Aun así, en este tema existe una tercera derivada aún más inquietante. En efecto, el movimiento #BlackLivesMatter pronto se ha sumado también a la larga lista de iniciativas supuestamente libertarias que han terminado convertidas en una nueva dictadura del pensamiento único. Ninguno de sus postulados puede cuestionarse o matizarse sin el riesgo de acabar siendo tachado de pérfido xenófobo. Se trata de un fenómeno típicamente actual, cuyas consecuencias también se han podido comprobar en los movimientos #MeToo o #ClimateStrikeOnline. Precisamente esta semana, un nutrido grupo de personalidades de tendencia mayoritariamente progresista ha publicado una contundente carta en Harper's Magazine para alertar sobre la creciente intolerancia mostrada por cierto activismo de izquierda. Entre los firmantes se encuentran el pensador Noam Chomsky, la poetisa Margaret Atwood, el novelista Martin Amis, el psicólogo Steven Pinker, la escritora J.K. Rowling, el ensayista Salman Rushdie, el periodista Fareed Zakaria, el politólogo Francis Fukuyama o el músico Wynton Marsalis. Los autores del manifiesto destacan que “el libre intercambio de ideas está volviéndose cada día más limitado” por culpa de “un nuevo conjunto de actitudes morales y compromisos políticos que tienden a debilitar nuestras normas de debate abierto y de tolerancia de las diferencias en favor de la conformidad ideológica. Donald Trump representa una verdadera amenaza para la democracia, pero no se puede permitir que la resistencia imponga su propio modelo de dogma y coerción. Debemos preservar la posibilidad de discrepar de buena fe sin consecuencias profesionales funestas”. Lamentablemente, el riesgo de caer en una caza de brujas no es hipotético. Durante estas últimas semanas, han sido varias las personalidades purgadas por no someterse al nuevo pensamiento único: James Bennet (jefe de opinión en The New York Times), Henry Bienen (presidente de la Poetry Foundation), Laurie Hertzel (presidenta del National Book Critics Circle), David Shor (analista de la plataforma Civis Analytics), etc. 

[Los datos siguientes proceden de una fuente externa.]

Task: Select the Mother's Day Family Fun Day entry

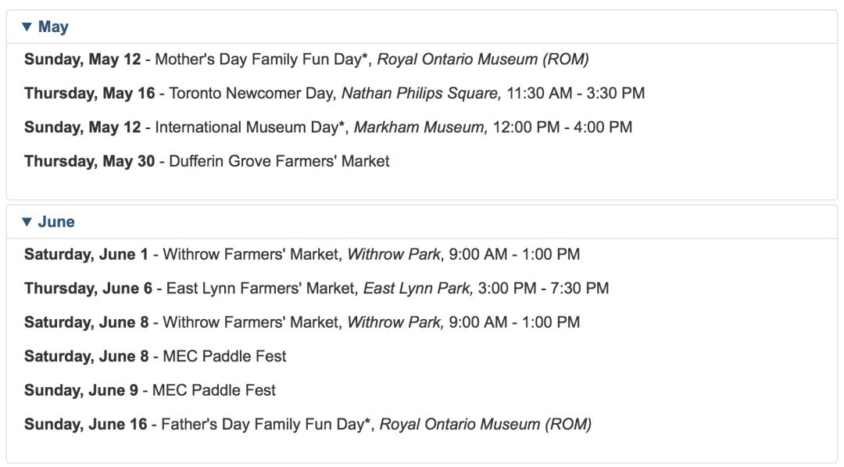Action: tap(307, 59)
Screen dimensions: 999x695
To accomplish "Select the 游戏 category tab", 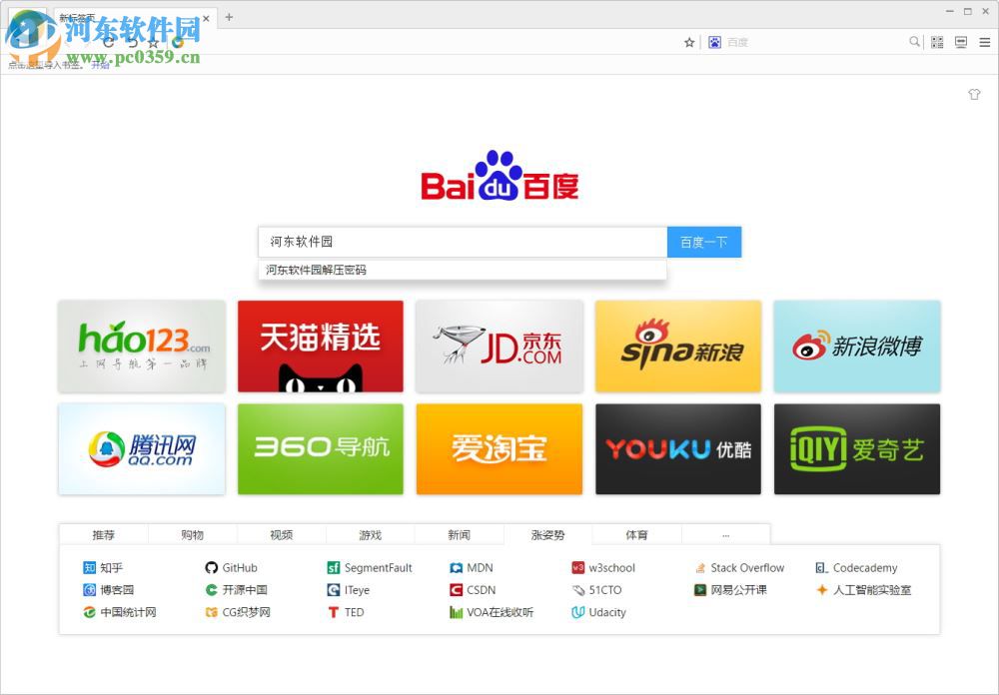I will pos(370,534).
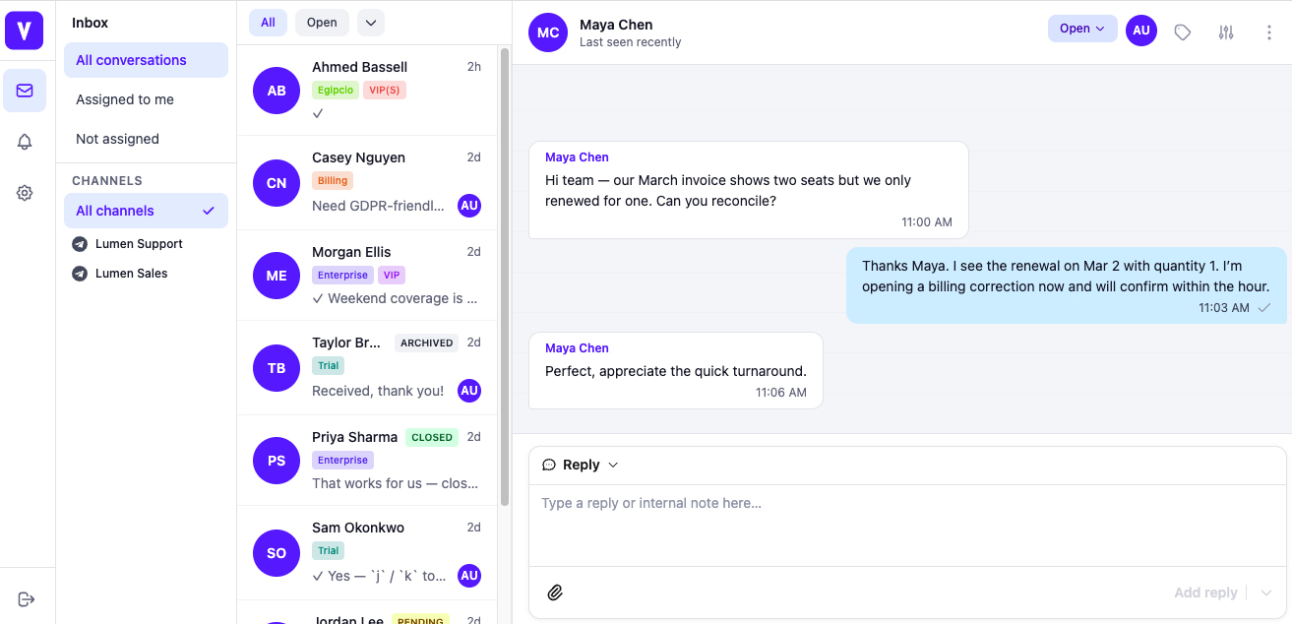Click the purple V app logo
This screenshot has height=624, width=1292.
click(x=24, y=31)
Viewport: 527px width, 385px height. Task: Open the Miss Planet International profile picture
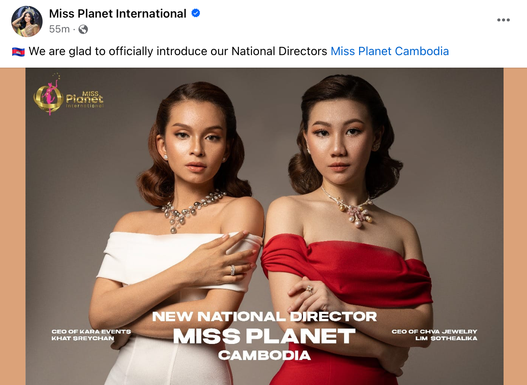pyautogui.click(x=27, y=21)
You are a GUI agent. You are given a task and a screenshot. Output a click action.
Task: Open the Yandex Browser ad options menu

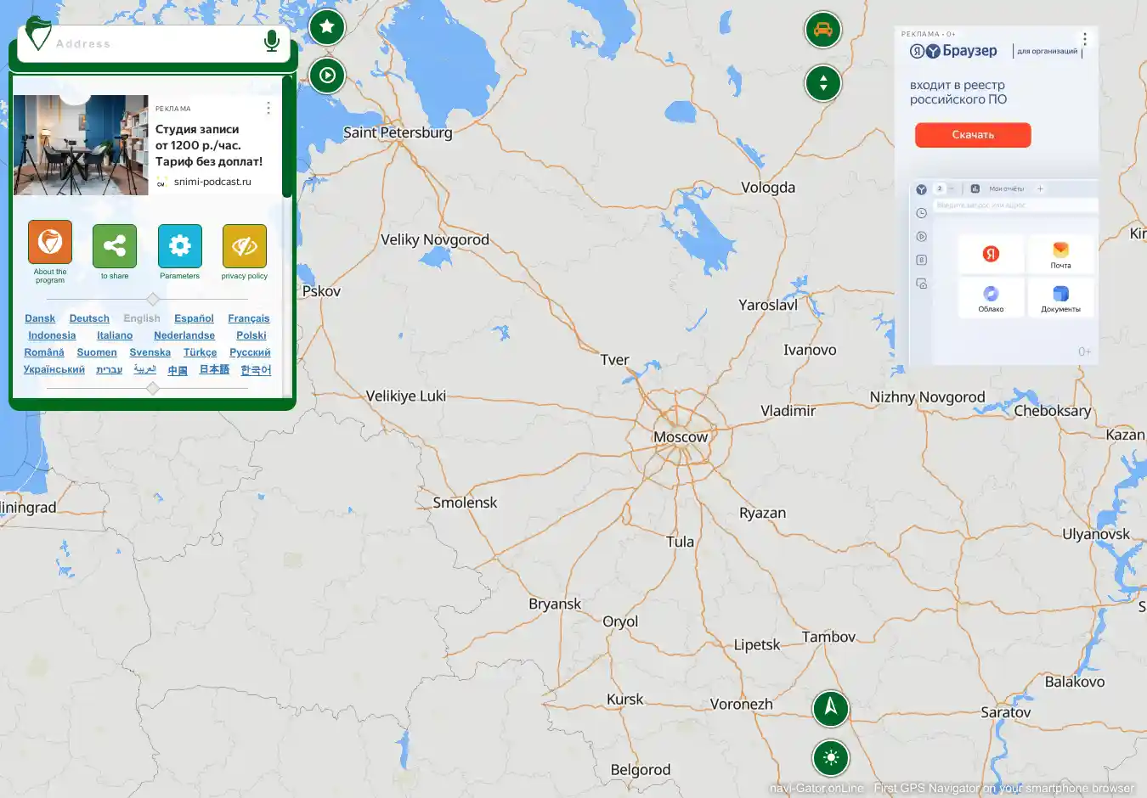coord(1084,39)
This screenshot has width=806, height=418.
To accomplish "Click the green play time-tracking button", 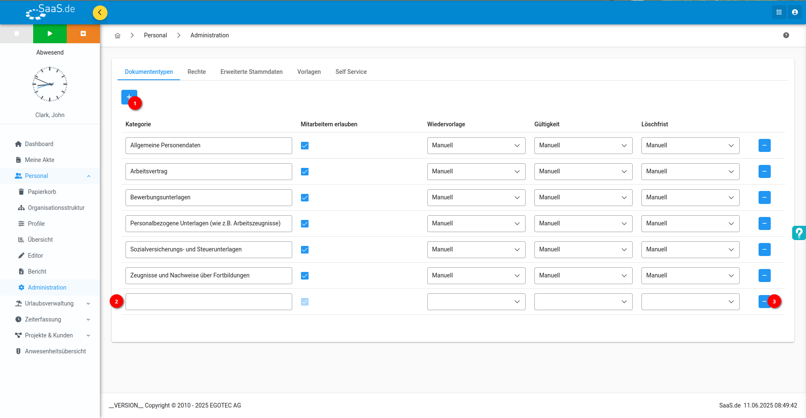I will tap(50, 34).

Efectivamente, a pesar de la tendencia del progresismo a arrogarse una superioridad moral innata, lo cierto es que la mentalidad democrática no depende de si uno es de derechas o de izquierdas. Eso es lo de menos. En realidad, es una cuestión de respeto hacia el otro, de apertura al intercambio de ideas y de aceptación constructiva de la divergencia. Y quizás en este caso, además, de haber leído un poco.